Killing women left a bad taste in the mouth.
But the deed was done: they had killed six. The women were dead. There was nothing to do but go home.
They were all troubled by the woman's screaming, and by the way she ripped at her breast when she saw that they meant to take her. Despite her blue eyes and white skin, the poor woman thought she was Comanche; she wanted to stay with the people she felt and believed to be her own. Taking captive women back was not a duty any of the men could be sure of or be easy with. Of course, leaving a white woman with the Comanches would have been just as hard and left them just as uneasy.
"She doesn't know English," Goodnight said. "She's been with them so long she's forgot it." "In that case it would be a mercy to shoot her," Call said. "She'll never be right in the head." "I don't know why you think she's the Parker girl, Charlie," Augustus said. "That girl was taken before I was even a ranger, and I can't even remember what I was before I started being a ranger." "You were a loafer," Call said, though he agreed with Gus's point. Sometimes Goodnight's opinions irritated him. The poor woman could be anybody, yet Goodnight had convinced himself that she was the long-lost Parker girl, the mother, some said, of Quanah, the young war chief of the Antelope band, a warrior few white men had ever seen.
"I know the Parkers, that's why I think it," Goodnight said. "I've been around Parkers ever since I came to Texas, and this woman looks like Parker to me." "Even if she was born a Parker, she's a Comanche now--and she's got a Comanche child," Augustus said. "Call's right--it would be a mercy to shoot her." Goodnight didn't argue further. He saw no point; there was no clear right to be argued. The captive was a white-skinned woman with blue eyes; she had not been born a Comanche. They could neither shoot her nor leave her. He knew, as did Call and McCrae, that only sorrow awaited her in the settlements of the whites. It was a hard thing. The white families, of course, thought they wanted their captive loved ones back --they thought it right up until the moment when rangers or soldiers did actually return some poor, ragged, dirty, wild captive to them, a person who, likely as not, had not been washed, except by the rains, since the moment they had been stolen. If the captivity had lasted more than a month or two, the person the families got back was never the person they had lost. The change was too violent, the gap opened between new life and old too wide to be closed.

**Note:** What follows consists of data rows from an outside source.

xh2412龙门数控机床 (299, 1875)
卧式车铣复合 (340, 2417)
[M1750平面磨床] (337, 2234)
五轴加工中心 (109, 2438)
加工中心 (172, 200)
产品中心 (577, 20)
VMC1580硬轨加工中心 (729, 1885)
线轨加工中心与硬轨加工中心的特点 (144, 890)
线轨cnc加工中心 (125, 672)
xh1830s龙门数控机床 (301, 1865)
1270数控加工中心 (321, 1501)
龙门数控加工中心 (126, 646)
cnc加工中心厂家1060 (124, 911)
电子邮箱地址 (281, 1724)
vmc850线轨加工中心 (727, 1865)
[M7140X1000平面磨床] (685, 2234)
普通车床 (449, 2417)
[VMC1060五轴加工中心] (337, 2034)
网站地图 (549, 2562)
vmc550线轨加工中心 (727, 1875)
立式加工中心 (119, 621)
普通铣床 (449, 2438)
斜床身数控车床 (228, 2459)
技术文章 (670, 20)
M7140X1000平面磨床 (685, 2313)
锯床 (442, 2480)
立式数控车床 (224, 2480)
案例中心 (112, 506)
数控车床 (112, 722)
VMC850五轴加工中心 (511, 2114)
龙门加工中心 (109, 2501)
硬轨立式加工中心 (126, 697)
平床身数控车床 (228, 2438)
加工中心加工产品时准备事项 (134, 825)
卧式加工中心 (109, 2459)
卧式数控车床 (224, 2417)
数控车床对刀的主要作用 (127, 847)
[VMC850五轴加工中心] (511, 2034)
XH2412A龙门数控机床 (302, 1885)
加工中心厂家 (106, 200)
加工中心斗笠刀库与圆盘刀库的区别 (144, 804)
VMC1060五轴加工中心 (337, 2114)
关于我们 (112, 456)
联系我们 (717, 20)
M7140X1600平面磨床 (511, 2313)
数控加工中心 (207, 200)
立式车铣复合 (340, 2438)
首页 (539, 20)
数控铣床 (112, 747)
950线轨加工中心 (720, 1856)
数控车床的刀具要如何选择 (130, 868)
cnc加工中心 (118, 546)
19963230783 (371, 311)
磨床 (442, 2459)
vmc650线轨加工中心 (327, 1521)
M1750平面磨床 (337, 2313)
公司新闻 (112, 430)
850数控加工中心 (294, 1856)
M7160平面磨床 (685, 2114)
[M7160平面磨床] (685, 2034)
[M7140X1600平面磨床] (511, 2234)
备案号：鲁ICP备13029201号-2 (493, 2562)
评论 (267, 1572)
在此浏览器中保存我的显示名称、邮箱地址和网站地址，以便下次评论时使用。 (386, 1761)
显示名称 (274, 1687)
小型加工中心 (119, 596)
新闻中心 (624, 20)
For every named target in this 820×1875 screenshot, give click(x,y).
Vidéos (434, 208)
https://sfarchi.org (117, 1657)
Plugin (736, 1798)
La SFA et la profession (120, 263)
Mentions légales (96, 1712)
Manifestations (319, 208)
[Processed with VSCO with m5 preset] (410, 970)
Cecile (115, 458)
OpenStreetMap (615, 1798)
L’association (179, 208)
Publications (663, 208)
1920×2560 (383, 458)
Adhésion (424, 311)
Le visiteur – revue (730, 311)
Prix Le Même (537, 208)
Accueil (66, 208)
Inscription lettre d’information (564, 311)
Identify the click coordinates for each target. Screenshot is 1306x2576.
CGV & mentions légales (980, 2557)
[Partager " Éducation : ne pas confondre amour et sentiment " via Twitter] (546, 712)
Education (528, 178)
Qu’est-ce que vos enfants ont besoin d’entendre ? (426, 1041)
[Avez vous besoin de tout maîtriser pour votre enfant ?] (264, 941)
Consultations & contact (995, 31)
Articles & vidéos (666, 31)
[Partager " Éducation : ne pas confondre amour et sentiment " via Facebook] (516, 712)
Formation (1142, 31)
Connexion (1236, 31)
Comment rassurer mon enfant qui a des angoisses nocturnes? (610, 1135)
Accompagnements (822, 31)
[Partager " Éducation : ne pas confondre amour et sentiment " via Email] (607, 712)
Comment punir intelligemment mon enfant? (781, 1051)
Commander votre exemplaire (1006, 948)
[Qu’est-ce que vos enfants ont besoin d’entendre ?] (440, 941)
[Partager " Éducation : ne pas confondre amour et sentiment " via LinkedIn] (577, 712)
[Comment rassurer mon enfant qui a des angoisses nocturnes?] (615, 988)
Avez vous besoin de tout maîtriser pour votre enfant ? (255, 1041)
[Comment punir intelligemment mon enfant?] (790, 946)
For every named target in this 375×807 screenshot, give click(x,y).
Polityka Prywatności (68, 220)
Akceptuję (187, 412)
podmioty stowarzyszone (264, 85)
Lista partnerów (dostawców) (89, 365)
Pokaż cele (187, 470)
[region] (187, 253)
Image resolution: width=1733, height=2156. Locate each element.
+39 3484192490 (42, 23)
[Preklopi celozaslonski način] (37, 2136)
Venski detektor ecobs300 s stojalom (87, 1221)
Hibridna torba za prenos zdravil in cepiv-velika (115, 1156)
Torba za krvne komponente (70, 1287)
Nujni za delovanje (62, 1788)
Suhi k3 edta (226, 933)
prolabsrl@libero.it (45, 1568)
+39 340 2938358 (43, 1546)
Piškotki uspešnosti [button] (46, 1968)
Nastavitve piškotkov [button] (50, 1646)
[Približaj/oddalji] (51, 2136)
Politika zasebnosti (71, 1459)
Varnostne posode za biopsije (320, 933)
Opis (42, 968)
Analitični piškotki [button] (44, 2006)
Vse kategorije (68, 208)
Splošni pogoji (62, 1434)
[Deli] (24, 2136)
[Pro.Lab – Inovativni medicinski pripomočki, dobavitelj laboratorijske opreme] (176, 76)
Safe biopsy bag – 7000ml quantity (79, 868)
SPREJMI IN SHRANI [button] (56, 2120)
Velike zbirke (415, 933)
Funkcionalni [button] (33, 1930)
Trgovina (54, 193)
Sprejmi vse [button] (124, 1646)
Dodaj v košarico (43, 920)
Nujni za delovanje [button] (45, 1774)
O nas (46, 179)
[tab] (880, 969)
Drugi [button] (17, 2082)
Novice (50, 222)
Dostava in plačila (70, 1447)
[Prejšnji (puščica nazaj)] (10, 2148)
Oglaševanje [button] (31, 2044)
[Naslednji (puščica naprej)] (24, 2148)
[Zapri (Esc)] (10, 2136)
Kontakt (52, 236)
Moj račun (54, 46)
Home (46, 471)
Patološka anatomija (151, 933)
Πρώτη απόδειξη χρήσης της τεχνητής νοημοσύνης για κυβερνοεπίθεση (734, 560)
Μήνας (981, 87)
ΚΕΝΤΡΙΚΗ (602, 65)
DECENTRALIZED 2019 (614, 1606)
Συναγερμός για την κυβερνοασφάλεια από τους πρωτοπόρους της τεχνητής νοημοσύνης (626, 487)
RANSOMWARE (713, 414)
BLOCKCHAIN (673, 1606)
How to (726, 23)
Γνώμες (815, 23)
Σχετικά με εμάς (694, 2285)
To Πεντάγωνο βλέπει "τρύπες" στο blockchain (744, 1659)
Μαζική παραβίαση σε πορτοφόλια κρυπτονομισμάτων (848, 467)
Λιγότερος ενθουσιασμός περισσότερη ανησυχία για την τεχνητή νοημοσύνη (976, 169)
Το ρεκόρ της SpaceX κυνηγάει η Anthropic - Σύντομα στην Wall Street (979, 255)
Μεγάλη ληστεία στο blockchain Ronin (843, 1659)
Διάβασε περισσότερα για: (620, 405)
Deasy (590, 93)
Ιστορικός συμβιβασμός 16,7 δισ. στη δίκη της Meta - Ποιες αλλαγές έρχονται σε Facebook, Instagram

Call said no more about the white woman, either.
He knew they were saving her merely to kill her by tortures different from those the Indians practiced. He could take no pride in recovering captives, unless, by a rapid chase, the rangers were able to recover them within a few days of their capture; only those who had been freshly taken ever flourished once they were returned.
As usual he rode homeward off the plains with a sense of incompletion. They had fought three violent skirmishes and acquitted themselves well.
Some livestock had been recovered, though most of the stolen horses had escaped them. Several Comanche warriors had been killed, with the loss of only one ranger, Lee Hitch, who had lagged behind to pick persimmons and had strayed right into a Comanche hunting party. They shot him full of arrows, scalped him, mutilated him, and left; by the time his friend Stove Jones went back and found him the Comanches had cut the track of the ranger troop and fled to the open plains, joining the horse thieves in their flight. Stove Jones was incoherent with grief--in the space of an hour he had lost his oldest friend.